**Job**
Output the part of the entries below that opens with the line containing "Click the chat scrollbar up arrow" and closes with the line containing "(x=436, y=627)", both lines included, as a Markdown table with the columns Row and Line. Number each row, skip blank lines, and leave the pictures out.

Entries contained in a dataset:
..........

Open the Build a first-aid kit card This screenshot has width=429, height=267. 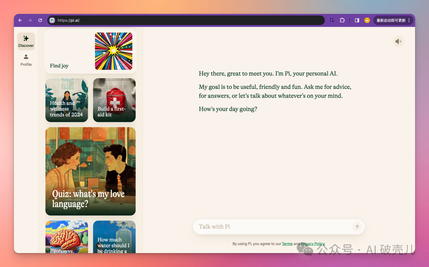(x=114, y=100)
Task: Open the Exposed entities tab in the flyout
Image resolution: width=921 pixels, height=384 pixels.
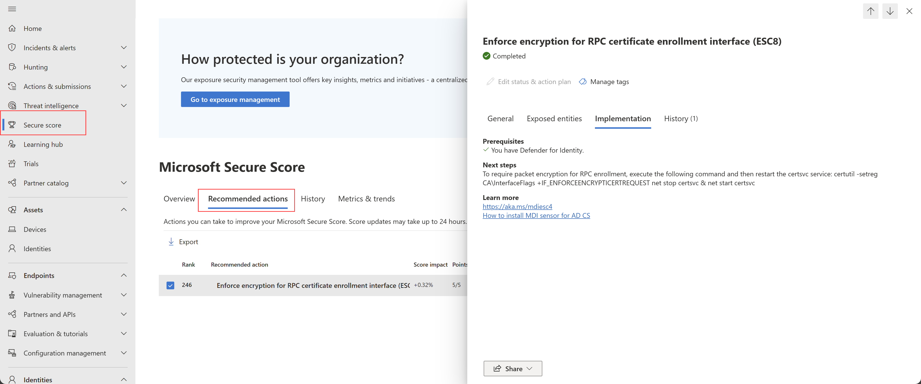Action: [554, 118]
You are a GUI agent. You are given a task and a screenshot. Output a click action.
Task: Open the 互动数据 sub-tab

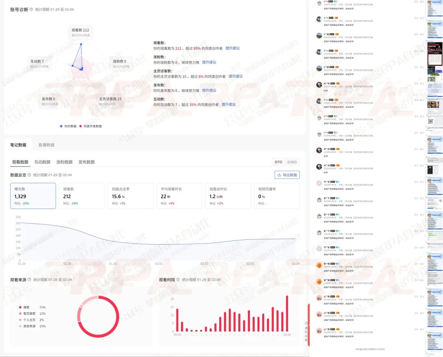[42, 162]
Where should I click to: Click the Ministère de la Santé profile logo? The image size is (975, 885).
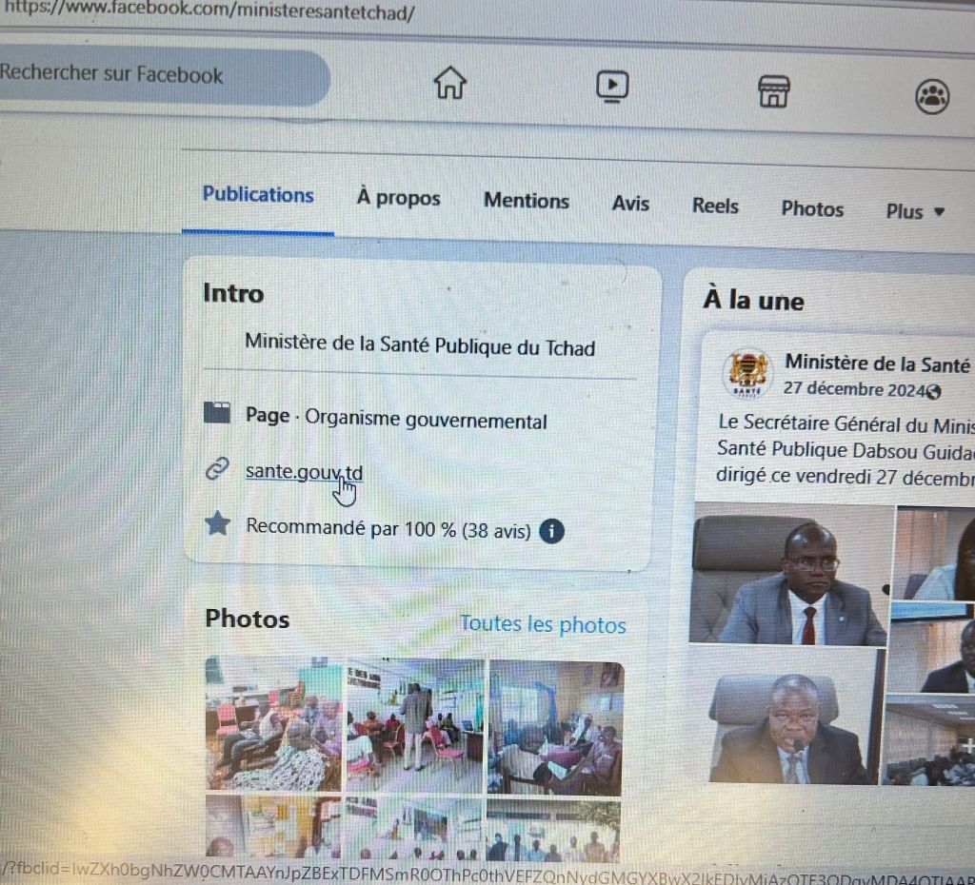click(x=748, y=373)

..........

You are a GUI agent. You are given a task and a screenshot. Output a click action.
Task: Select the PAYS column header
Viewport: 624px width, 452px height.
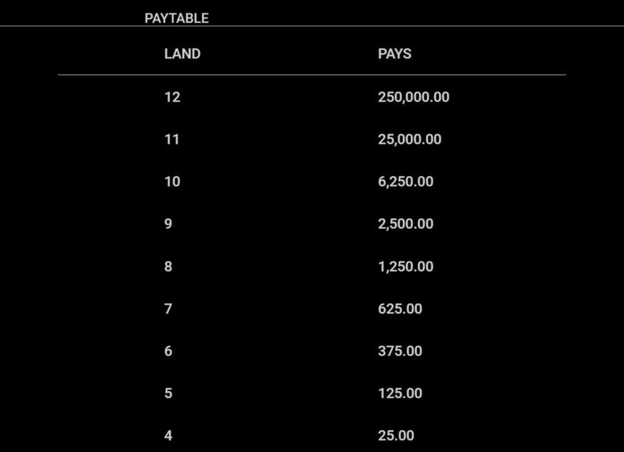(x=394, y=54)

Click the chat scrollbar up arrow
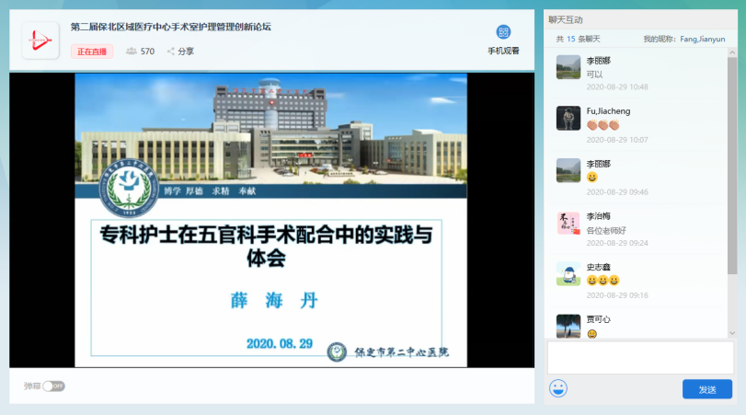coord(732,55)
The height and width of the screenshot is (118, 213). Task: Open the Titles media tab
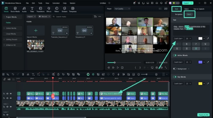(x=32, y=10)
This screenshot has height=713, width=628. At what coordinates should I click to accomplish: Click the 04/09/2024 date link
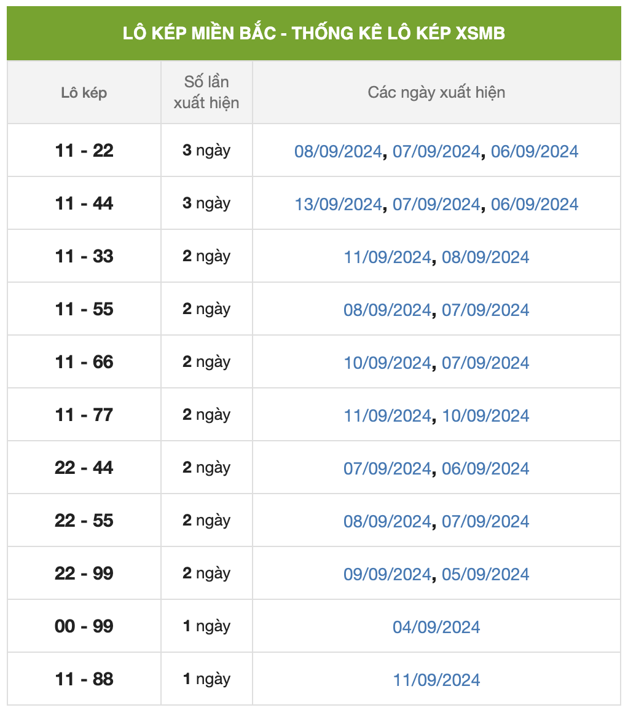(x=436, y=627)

..........

**Result**
| Row | Line |
|---|---|
| 1 | Click the chat scrollbar up arrow |
| 2 | coord(732,55) |
| 3 | The height and width of the screenshot is (118, 213). Task: Open the Titles media tab |
| 4 | (x=32, y=10) |
| 5 | This screenshot has height=713, width=628. At what coordinates should I click to accomplish: Click the 04/09/2024 date link |
| 6 | (x=436, y=627) |